Gegen Ende beschert uns das bereits erwähnte großartige "Baptism of Fire" einen der prägnantesten Chorusse - technisch und stimmlich - die ich von den jungen Sodom bisher hören durfte. Mit diesem Stück übrigens schließt sich der Kreis, denn Frank Blackfire, meinen Ohren nach der leidenschaftlichste Gitarrist in der Geschichte Sodoms, lässt einem hier das Herz höher schlagen, und kombiniert hier nach Lust und Laune sämtliche Spielarten aus den vorangegangenen Stücken, klatscht im Intro den verstörten Riff von "Incest" im "Magic Dragon" Groove hin, gallopiert daraufhin weg und teert die Strophen im "Agent Orange" Rhythmus zu, ehe er den Chorus in "Tired and Red" Manier losfeuert. Das Solo gestaltete er ebenfalls im Stile von "Tired and Red" bzw. "Exhibition 'Bout".
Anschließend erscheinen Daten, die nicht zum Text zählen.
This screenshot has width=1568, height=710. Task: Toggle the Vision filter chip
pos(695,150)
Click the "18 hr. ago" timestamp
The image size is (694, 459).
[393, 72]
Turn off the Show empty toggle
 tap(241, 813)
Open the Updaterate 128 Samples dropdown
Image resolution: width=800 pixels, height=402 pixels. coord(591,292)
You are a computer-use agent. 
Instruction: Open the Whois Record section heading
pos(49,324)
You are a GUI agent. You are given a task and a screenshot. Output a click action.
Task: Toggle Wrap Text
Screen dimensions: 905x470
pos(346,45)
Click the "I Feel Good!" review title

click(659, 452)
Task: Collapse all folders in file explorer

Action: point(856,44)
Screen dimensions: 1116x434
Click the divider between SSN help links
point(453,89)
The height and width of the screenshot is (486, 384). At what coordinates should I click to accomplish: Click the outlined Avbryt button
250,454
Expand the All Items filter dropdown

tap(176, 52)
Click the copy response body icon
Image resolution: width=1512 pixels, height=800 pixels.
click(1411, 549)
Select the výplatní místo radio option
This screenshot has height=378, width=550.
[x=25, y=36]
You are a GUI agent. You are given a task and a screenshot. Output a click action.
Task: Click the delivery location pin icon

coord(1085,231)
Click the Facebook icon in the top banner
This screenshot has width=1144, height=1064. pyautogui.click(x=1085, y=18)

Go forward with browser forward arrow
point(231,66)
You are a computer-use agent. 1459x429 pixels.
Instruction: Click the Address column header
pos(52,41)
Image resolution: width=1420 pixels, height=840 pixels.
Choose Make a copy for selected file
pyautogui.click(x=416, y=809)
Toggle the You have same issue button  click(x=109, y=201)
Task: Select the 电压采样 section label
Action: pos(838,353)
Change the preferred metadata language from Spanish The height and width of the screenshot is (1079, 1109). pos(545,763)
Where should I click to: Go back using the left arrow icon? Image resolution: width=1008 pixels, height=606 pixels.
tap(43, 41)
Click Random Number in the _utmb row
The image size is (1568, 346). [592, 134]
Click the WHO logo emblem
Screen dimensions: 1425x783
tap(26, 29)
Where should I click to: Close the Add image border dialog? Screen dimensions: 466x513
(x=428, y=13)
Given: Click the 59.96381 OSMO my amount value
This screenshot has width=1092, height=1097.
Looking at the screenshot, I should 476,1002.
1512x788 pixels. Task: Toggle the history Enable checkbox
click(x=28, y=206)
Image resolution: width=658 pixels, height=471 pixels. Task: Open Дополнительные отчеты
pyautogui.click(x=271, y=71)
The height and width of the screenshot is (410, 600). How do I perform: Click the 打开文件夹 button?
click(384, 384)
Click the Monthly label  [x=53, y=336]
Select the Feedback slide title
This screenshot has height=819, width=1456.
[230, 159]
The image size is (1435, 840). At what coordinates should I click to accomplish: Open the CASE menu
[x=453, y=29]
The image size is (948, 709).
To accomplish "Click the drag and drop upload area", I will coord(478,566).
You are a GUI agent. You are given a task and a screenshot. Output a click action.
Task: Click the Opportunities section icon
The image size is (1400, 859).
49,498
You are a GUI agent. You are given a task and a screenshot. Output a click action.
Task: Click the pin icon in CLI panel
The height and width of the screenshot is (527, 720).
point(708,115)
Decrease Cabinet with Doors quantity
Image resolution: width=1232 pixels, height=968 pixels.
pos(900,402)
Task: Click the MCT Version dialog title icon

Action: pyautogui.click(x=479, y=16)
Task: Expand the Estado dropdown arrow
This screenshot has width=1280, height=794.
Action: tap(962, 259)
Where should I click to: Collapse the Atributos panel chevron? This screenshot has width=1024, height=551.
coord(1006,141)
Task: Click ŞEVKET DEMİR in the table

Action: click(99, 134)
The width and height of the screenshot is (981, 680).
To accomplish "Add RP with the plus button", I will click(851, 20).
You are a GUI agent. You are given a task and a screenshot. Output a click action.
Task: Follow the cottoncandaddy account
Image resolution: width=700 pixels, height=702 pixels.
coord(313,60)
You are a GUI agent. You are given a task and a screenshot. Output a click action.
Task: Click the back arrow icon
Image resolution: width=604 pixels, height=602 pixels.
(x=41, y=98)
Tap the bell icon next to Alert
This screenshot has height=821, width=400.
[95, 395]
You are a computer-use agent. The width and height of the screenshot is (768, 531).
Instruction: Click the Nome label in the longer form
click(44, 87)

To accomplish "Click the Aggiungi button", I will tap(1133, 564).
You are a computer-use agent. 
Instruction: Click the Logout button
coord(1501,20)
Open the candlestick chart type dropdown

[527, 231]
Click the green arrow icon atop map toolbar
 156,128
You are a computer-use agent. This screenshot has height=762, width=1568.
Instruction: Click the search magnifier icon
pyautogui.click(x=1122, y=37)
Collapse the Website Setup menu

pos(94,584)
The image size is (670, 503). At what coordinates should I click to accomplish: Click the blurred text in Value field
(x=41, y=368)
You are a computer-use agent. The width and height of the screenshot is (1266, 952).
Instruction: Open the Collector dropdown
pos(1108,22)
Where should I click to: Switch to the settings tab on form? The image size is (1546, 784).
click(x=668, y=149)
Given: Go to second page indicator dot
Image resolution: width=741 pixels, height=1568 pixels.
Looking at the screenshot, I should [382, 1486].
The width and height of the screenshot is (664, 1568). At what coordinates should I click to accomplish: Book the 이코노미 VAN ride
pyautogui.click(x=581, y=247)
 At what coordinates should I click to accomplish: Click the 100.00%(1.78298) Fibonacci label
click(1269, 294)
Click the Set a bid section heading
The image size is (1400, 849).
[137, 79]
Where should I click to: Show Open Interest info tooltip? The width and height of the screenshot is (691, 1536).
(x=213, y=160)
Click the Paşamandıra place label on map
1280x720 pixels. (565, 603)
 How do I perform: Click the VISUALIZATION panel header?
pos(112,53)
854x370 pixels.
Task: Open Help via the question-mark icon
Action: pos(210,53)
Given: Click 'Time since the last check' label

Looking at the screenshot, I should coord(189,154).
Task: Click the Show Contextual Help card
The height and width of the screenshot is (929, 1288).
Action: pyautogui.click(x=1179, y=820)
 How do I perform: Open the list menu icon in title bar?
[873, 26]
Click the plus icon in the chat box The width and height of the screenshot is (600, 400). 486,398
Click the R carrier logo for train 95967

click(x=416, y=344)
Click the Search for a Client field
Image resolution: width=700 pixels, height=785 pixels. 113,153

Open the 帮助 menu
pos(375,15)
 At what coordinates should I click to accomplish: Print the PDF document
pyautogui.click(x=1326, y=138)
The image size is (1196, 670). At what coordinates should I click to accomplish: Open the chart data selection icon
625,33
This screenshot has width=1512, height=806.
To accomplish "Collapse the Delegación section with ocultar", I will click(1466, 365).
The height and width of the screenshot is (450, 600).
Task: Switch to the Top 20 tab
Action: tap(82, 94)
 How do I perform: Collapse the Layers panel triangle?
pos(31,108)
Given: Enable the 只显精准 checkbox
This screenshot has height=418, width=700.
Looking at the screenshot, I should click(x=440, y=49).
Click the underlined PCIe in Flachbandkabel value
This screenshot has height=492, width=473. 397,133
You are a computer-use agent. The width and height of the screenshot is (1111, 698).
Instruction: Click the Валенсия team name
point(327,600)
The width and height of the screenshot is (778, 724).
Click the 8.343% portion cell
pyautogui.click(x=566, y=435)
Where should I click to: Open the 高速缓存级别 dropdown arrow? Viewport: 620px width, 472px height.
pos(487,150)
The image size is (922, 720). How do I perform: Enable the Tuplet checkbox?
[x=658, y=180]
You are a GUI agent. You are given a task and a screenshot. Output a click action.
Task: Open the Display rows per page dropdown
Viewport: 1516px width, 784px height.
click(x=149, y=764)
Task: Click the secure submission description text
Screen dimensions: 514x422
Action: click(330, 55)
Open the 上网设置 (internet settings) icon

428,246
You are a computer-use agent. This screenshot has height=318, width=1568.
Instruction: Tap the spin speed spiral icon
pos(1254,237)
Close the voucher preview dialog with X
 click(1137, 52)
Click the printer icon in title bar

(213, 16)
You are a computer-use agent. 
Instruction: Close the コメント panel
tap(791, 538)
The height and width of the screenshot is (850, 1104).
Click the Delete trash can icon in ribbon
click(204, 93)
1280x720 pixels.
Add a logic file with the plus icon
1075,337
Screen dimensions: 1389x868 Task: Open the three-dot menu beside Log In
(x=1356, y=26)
"Agent Orange" macht fast alles richtig, vor dem Tank-Cover "Don't Walk away" nehme ich aber die CD wieder raus, das ist wirklich unerträglich. Dann doch lieber "Ausgebombt". Insgesamt haben Sodom hier aber ein Album konstruiert, das Eingängigkeit mit Abwechslung und vor allem Kreativität vereint und deshalb jede Art von Lob gegenüber diesem Album gerechtfertigt ist, meiner Meinung nach sogar noch untertrieben.